Keras training speed issue (PyTorch is a lot slower than TensorFlow)

This might not be a PyTorch issue because I am using Keras but I have no idea what could be the problem and maybe someone can steer me towards the right direction.

I am on native Windows and I used old Keras with TensorFlow 2.10 (GPU accelerated) before. I wanted to try Keras 3 with PyTorch backend. Can someone please help me why this model trains 10x slower with Keras 3.4.1 and PyTorch 2.3.1 backend? With my GPU a single epoch takes a little more than 2 minutes with TF, and over 20 minutes with PyTorch.

import os
os.environ["KERAS_BACKEND"] = "torch"
import torch
torch.cuda.is_available() # <-- returns True

import keras
from keras.models import Sequential
from keras.layers import Dense
from keras.layers import Dropout
from keras.layers import LSTM
from keras import optimizers
from keras.regularizers import l2

x_train, y_train = np.float32(x_train), np.float32(y_train)
x_val, y_val = np.float32(x_val), np.float32(y_val)

model=Sequential()
reg=0.00001
model.add(LSTM( 80, return_sequences=True , dropout=0.0, kernel_regularizer=l2(reg), recurrent_regularizer=l2(reg), input_shape=(x_train.shape[1], x_train.shape[2]) ))
model.add(LSTM( 80, return_sequences=False, dropout=0.0, kernel_regularizer=l2(reg), recurrent_regularizer=l2(reg) ))
model.add(Dense(40))
model.add(Dense(40))
model.add(Dense(1))
opt = optimizers.Adam(learning_rate=lrate)
model.compile(optimizer=opt, loss='mean_squared_error')

from keras.callbacks import ModelCheckpoint
from keras.callbacks import BackupAndRestore
savecallback = ModelCheckpoint(basefolder+"/"+modelfile, save_best_only=False, monitor='val_loss', mode='min', verbose=1)
backupcallback = BackupAndRestore(basefolder+"/tmp/backup_"+modelfile)

hist=model.fit(x_train, y_train, validation_data=(x_val, y_val), batch_size=batchsize, epochs=20, callbacks=[savecallback, backupcallback])

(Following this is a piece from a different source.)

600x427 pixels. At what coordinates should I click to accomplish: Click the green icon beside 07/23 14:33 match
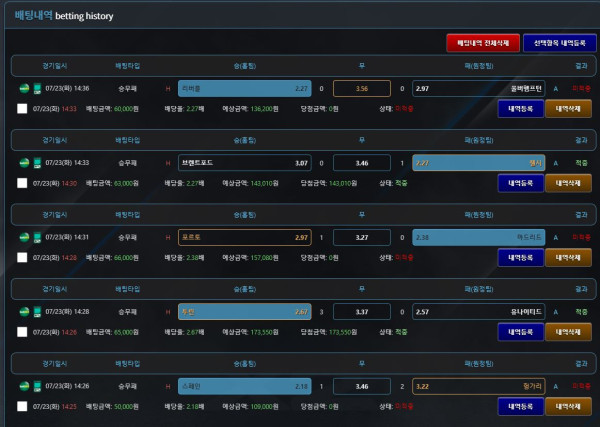pyautogui.click(x=36, y=162)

If someone would like to test it, you can generate a small sample using this:

x_train=np.random.uniform(-1, 1, size=(1976, 400, 14))
y_train=np.random.uniform(-1, 1, size=(1976, 1, 1))
x_val=np.random.uniform(-1, 1, size=(1137, 400, 14))
y_val=np.random.uniform(-1, 1, size=(1137, 1, 1))

With this small sample one epoch takes ~30 seconds with PyTorch and 2-3 seconds with TF.

I was experimenting with jit_compile=True to force torch.compile to use the “inductor” backend, but I was unable to get it working on Windows.